What you should do - Transcribe only the part of the listing below that begins at the line containing "Accept all [button] (365, 1387)" and runs to its final line, keeping both ends.

Records -
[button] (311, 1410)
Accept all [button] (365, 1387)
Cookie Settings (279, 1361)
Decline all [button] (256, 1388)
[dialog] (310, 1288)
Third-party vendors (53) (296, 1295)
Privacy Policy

Response to the task -
Accept all [button] (365, 1387)
Cookie Settings (279, 1361)
Decline all [button] (256, 1388)
[dialog] (310, 1288)
Third-party vendors (53) (296, 1295)
Privacy Policy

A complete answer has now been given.